By popular request, I’m posting a snapshot of net migration profiles by age across four time periods for both Metro Vancouver and the Vancouver School District (encompassing both the City of Vancouver and the University Endowment Lands of UBC to its immediate west).  The comparison allows us to see how Vancouver, as a central city, relates to the wider metropolitan area in terms of net migration.  But I’ll also walk more carefully through the steps I’m taking to come up with the figures.  Let’s start with the big picture (click here to make it bigger!).

VanCityMetroNetMig1986-2015

Here I’m comparing net migration figures by age groups (aggregated for simpler presentation) across four time periods for both the Vancouver School District and the metro area.  I toyed around with how to present the data, and went with the Vancouver School District net migration figures in color, and the corresponding metro figures in white.  Of note, and as previously demonstrated, the metro area is growing across nearly all age groups in all time periods.  Only amongst older residents, in their fifties and above, do we see evidence of possible out-migration (and I’d be careful about interpreting this).

For the Vancouver School District (VSD), contained within the metro area, it’s a different story.  Young people, especially of university age, FLOOD into the VSD.  They keep flooding through their twenties, but as they move into their thirties, the flood starts to recede.  As people proceed through their mid-thirties (in red), more of them leave the VSD than enter.  This is a relatively common pattern for central cities, as many thirty-somethings decamp to cheaper and more spacious suburbs nearby.  As visible from the metro stats, more thirty-somethings continue to enter the Metro Area than leave it, even though that’s no longer true for the VSD.

All that said, the historical comparison is interesting!  In relative terms, it looks like Vancouver saw a ramping up of the usual exodus of thirty-somethings between 1986 and 2011.  But in the most recent five-year period, the exodus has slowed again.  Relatively fewer thirty-somethings are fleeing the VSD now than was the case in the previous five-year period.  I’m not sure how much to make of this pattern, but it’s intriguing.

As for the flight of the Millennials, I’m still not seeing it.  Not for Metro, and not for the VSD.  But maybe that’s just because I think of Millennials as the fresh-faced twenty-somethings in my classes now, rather than the dour thirty-somethings of my classes from ten years ago.

How to do it yourself

As with the net migration profiles I ran yesterday, I’m using  BC Stats data from their population estimates.  For Metro data, I’m selecting “Greater Vancouver” from Regional Districts available.  For the City, I’m selecting “Vancouver” from School Districts.  In each case, I use the five year age categories, totaling across both sexes, and I select all years available.

The five year age categories match nicely with five year time comparisons.  Setting aside death and migration, if I knew how many people were ages 5-9 in 1986, then I’d also know exactly how many people would be ages 10-14 in 1991.  But people die and people move around.  To take the former into account, I age everybody five years.  I do this by finding reasonable age-specific mortality rates to apply.

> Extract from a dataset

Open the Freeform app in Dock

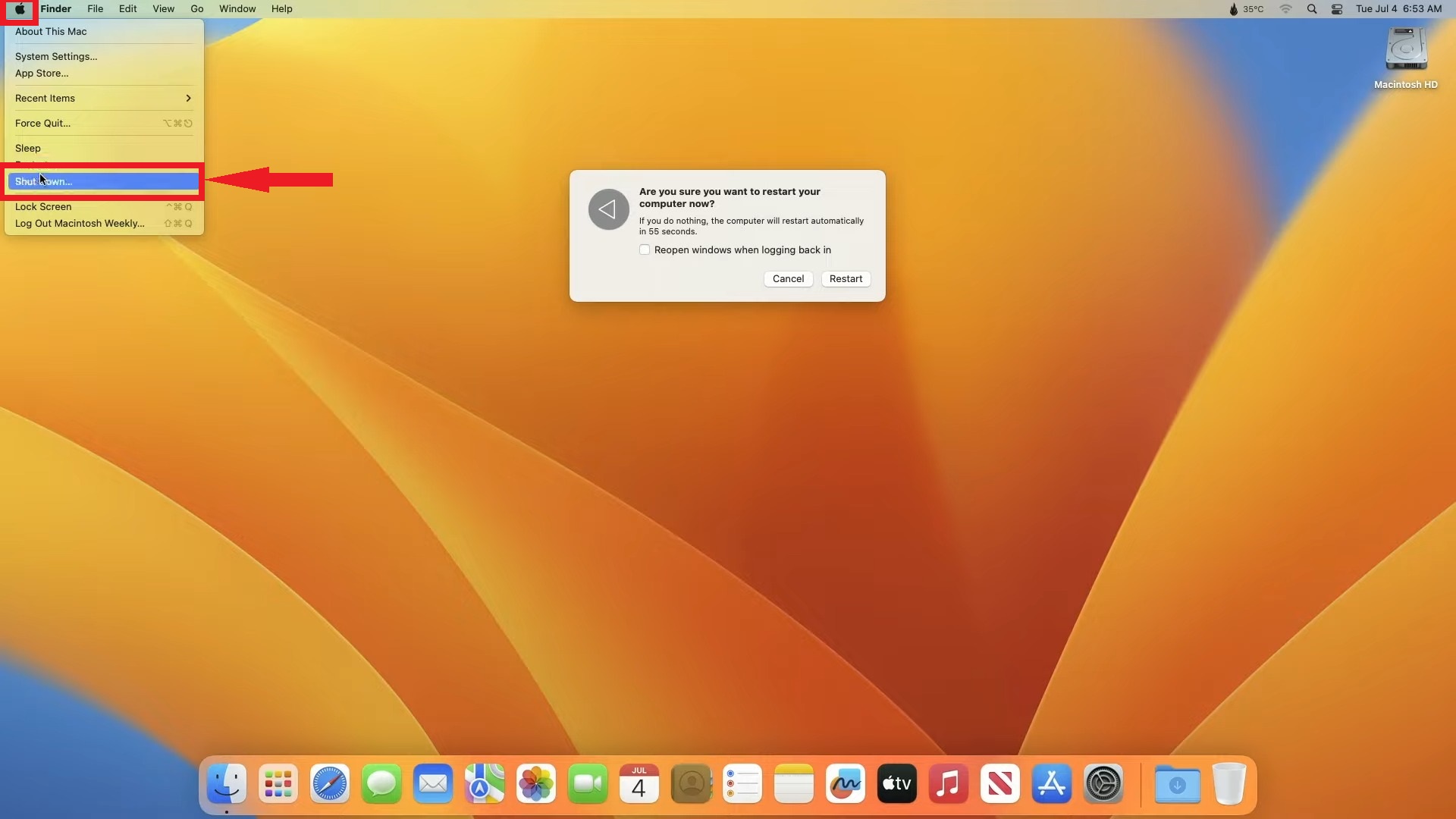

This time I chose 2008 mortality rates for all of Canada.  But these rates are worth playing around with; choose your own games to play with death!   Different rates can have sizable effects for older populations, though they won’t matter much for the young.  For good measure,  I killed people off for three years using rates from their starting age bracket, and two from their receiving age bracket.  Then I subtracted how many I had left from my 1986 population from how many people actually showed up to be counted in 1991.  Voila!  The remainder is my estimate of net migration.  Given that most of that migration presumably takes place during the intervening years, I’ve labeled my estimates by mid-ranges, like ages 7-12, centered between 5-9 and 10-14.  There are ways to tinker with this to try and be even more precise, but this exercise should provide a decent estimate of net migration (especially given remaining uncertainties I have about data quality).  If you’ve read this far, you should download the data into a spreadsheet and try it out!